Part of it will involve pulling favors, pure and simple. Patterson and Choi both have solid reputations — and extensive connections — among farmers and purveyors, and in the food community at large — particularly among the kinds of talented, forward-thinking chefs who attend MAD each year. As Choi put it, "You motherfuckers are either with us or not."

The rest will be a matter of science and innovation. Already, Patterson has developed a burger patty that is only 60- to 70-percent beef. The remainder is made up of grain and tofu (for a healthier, more cost-efficient product) — yet, according to Choi, the flavor is indistinguishable from an all-beef patty.

With chefs as sharp as Patterson, Robertson, and himself — and whoever else they can recruit — putting in time at the lab, Choi said, "[We] at least have a pretty good shot of figuring this out."

Corn on My Mind

When fresh corn is in season, as it is now, corn on the cob smeared with melted butter is such a lovely, classic treat, you need to do something really special to improve on it. Here are a few dishes that meet the mark, available in the East Bay for a limited time.

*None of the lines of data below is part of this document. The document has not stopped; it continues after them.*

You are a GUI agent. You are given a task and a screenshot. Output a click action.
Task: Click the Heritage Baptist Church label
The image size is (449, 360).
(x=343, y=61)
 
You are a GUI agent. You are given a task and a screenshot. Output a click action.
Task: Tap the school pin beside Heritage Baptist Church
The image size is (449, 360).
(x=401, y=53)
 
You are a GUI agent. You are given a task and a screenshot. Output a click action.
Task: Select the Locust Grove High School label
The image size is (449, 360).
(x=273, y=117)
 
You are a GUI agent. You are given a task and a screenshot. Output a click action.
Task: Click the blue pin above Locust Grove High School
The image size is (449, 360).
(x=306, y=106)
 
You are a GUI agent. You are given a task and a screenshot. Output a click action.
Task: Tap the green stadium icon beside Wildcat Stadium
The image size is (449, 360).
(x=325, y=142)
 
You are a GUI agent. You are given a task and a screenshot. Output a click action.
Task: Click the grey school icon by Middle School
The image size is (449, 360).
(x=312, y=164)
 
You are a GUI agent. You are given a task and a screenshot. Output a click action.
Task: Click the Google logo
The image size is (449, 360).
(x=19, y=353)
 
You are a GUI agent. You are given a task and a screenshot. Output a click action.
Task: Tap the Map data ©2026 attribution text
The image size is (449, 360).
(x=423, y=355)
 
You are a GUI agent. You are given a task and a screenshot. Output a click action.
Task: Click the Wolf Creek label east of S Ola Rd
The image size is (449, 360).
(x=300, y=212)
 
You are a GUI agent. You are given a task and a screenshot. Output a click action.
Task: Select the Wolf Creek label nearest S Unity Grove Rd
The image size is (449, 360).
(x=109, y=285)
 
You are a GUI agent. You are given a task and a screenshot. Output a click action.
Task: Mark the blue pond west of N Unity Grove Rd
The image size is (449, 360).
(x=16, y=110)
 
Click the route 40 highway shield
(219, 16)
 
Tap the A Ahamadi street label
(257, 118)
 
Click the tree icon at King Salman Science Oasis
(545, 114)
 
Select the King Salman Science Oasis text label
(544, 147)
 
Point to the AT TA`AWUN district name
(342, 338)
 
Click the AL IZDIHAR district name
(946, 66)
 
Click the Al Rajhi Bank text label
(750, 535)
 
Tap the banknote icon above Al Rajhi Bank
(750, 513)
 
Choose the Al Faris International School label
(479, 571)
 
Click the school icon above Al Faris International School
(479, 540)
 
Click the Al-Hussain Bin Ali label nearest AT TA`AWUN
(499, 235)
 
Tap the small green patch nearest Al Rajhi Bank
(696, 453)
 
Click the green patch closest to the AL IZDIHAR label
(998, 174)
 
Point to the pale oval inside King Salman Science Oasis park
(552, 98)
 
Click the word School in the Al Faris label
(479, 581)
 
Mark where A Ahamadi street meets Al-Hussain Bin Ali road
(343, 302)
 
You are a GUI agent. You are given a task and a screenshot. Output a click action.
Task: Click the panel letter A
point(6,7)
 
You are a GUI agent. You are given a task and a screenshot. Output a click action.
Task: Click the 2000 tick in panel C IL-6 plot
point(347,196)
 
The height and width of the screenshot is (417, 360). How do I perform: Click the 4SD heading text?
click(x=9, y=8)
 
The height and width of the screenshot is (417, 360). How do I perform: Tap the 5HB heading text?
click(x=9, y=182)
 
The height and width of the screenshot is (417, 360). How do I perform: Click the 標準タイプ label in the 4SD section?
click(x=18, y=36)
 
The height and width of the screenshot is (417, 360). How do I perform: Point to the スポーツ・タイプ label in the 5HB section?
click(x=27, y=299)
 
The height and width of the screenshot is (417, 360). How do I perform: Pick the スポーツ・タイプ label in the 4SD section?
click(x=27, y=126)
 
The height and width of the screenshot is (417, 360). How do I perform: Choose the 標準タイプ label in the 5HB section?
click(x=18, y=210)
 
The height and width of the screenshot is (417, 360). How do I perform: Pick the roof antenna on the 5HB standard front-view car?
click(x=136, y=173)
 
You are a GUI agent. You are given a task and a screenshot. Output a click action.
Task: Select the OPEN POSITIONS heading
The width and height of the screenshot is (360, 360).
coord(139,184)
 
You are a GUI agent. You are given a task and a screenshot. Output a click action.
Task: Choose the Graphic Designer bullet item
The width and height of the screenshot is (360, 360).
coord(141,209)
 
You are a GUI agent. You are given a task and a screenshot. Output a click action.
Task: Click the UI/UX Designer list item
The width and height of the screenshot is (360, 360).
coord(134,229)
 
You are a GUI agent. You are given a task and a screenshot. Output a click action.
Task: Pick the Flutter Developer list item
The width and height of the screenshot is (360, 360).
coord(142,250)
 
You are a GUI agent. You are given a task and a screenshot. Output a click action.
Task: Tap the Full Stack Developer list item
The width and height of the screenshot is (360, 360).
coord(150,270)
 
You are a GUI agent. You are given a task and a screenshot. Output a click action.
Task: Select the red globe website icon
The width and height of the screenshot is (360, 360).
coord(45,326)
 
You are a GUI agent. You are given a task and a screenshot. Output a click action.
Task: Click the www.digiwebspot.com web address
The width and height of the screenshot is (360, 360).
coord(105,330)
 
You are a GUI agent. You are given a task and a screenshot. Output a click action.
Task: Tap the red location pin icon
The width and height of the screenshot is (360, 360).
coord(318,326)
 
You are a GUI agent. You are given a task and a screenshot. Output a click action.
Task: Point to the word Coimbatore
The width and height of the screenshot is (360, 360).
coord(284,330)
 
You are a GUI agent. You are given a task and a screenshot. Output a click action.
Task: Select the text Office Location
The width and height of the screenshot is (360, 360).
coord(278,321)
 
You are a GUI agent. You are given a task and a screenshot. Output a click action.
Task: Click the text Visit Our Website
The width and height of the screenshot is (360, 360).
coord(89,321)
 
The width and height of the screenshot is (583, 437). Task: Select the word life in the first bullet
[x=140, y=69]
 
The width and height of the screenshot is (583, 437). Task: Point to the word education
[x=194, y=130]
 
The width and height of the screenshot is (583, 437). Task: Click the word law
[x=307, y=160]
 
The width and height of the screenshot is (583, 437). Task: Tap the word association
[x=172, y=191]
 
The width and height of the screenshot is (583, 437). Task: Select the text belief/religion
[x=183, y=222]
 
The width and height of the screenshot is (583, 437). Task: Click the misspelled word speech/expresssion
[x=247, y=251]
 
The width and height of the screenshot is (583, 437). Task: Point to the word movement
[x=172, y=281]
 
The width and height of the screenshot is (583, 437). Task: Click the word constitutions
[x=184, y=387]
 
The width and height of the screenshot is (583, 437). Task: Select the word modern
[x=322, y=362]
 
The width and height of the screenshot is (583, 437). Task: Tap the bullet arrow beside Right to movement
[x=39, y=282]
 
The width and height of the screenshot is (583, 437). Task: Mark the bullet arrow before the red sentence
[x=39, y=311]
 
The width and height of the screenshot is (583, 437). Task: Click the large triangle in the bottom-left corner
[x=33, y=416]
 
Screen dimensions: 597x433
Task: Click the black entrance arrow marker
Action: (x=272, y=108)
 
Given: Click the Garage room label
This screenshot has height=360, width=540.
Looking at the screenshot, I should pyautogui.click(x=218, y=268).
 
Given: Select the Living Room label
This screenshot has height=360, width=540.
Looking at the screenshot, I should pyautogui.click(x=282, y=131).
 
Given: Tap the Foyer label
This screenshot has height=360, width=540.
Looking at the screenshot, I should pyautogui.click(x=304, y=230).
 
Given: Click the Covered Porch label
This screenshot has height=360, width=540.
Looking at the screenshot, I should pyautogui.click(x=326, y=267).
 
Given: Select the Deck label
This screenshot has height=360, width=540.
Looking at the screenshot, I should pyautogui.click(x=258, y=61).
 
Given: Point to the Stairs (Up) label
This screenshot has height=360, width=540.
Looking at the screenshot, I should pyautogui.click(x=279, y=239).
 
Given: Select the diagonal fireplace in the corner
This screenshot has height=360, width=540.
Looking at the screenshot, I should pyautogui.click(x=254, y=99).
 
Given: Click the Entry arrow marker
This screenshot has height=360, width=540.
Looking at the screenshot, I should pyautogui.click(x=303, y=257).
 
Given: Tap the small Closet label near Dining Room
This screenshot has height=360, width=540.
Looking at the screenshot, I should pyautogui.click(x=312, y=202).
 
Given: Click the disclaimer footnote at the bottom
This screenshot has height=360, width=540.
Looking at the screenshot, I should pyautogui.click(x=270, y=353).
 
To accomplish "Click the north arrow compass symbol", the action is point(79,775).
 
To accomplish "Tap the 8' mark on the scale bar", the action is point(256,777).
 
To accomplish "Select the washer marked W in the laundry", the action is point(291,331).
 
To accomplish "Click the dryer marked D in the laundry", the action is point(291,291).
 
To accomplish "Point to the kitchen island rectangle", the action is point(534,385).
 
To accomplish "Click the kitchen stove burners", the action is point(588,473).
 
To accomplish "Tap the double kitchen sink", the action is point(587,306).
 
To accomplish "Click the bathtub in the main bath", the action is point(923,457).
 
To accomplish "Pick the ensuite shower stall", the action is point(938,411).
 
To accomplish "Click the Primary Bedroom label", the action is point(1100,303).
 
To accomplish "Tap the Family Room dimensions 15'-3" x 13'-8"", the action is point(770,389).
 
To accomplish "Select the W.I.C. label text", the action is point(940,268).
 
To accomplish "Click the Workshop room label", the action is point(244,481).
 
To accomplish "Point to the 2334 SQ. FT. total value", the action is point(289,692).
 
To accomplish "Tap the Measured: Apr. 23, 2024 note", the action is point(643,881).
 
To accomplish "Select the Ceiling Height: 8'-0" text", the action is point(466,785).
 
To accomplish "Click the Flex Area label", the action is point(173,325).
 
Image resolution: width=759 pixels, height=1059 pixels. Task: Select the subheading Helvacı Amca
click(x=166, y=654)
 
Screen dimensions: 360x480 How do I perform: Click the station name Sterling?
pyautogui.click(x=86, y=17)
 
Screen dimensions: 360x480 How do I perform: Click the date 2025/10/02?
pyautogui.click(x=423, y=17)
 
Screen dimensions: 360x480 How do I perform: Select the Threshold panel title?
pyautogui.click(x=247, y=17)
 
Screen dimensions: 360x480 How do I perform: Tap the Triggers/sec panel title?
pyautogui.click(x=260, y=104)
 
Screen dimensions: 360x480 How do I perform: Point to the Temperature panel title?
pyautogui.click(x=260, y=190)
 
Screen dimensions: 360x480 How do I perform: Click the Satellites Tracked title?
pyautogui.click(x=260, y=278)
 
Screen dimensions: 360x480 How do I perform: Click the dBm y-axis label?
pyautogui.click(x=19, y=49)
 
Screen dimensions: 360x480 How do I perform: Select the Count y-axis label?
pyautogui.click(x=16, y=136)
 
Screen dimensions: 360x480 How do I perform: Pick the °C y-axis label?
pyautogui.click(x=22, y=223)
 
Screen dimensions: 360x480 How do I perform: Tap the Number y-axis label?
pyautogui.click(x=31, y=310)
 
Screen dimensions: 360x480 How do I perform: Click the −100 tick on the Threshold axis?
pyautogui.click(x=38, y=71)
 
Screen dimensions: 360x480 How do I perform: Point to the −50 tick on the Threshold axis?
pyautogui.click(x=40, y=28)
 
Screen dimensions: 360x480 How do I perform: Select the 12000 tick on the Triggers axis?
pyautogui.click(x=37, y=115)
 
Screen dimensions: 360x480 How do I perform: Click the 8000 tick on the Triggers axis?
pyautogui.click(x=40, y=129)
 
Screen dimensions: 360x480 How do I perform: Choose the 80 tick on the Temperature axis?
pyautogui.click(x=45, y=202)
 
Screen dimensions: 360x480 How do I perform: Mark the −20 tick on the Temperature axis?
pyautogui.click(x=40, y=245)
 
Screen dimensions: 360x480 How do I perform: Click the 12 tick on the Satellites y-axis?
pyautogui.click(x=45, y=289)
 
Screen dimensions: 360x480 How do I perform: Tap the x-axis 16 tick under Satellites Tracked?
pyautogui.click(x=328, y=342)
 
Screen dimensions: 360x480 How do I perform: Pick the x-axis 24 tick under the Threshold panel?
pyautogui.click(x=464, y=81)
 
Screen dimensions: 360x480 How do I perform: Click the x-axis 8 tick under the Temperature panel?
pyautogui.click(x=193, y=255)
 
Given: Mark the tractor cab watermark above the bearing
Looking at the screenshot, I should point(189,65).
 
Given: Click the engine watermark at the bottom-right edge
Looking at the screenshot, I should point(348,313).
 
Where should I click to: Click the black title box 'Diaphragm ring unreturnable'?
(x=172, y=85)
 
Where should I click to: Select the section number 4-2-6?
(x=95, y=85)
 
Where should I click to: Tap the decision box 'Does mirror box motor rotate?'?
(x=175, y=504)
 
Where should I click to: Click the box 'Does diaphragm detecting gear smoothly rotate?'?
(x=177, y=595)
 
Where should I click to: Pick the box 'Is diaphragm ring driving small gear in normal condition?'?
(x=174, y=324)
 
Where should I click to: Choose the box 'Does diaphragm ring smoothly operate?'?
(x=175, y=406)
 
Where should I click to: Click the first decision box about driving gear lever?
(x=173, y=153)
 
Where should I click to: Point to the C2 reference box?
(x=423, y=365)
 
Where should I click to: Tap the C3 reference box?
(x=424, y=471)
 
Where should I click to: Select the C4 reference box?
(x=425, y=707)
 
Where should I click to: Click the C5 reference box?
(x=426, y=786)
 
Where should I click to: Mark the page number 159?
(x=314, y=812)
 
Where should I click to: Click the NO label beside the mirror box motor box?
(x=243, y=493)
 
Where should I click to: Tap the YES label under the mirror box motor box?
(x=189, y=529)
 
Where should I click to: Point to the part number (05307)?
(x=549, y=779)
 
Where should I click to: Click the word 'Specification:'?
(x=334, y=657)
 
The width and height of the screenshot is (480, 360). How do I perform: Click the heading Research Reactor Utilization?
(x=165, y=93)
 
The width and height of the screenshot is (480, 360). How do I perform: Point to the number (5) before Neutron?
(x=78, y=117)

1) Hawker Fare (2300 Webster St., Oakland) has been serving an occasional special of grilled corn with green-curry butter ($5 for a single large cob): sweet yellow corn that's grilled, street-cart style, until many of the kernels are blackened and well-caramelized. The best part is the green-curry butter, which looks like a thick, fibrous paste but, appropriately enough, spreads "like butter." You get the richness of churned dairy and the herbaceous freshness of the curry (made with galangal, kaffir lime leaves, shrimp paste, and other herbs and spices), and a hint of mouth-tingling heat. A sprinkle of sea salt mixed with dried chili flakes puts this over the top.

2) Meanwhile, Comal (2020 Shattuck Ave., Berkeley) should continue to serve chef Matt Gandin's take on Mexican elote ($8) — street-style corn on the cob — through mid-October. You can find a version of this popular street snack at any number of Mexican restaurants, but Comal's version shines because of its stellar ingredients: tangy, high-quality queso fresco; a smear of smoky, luxurious chipotle aioli; and, of course, super-sweet Brentwood corn.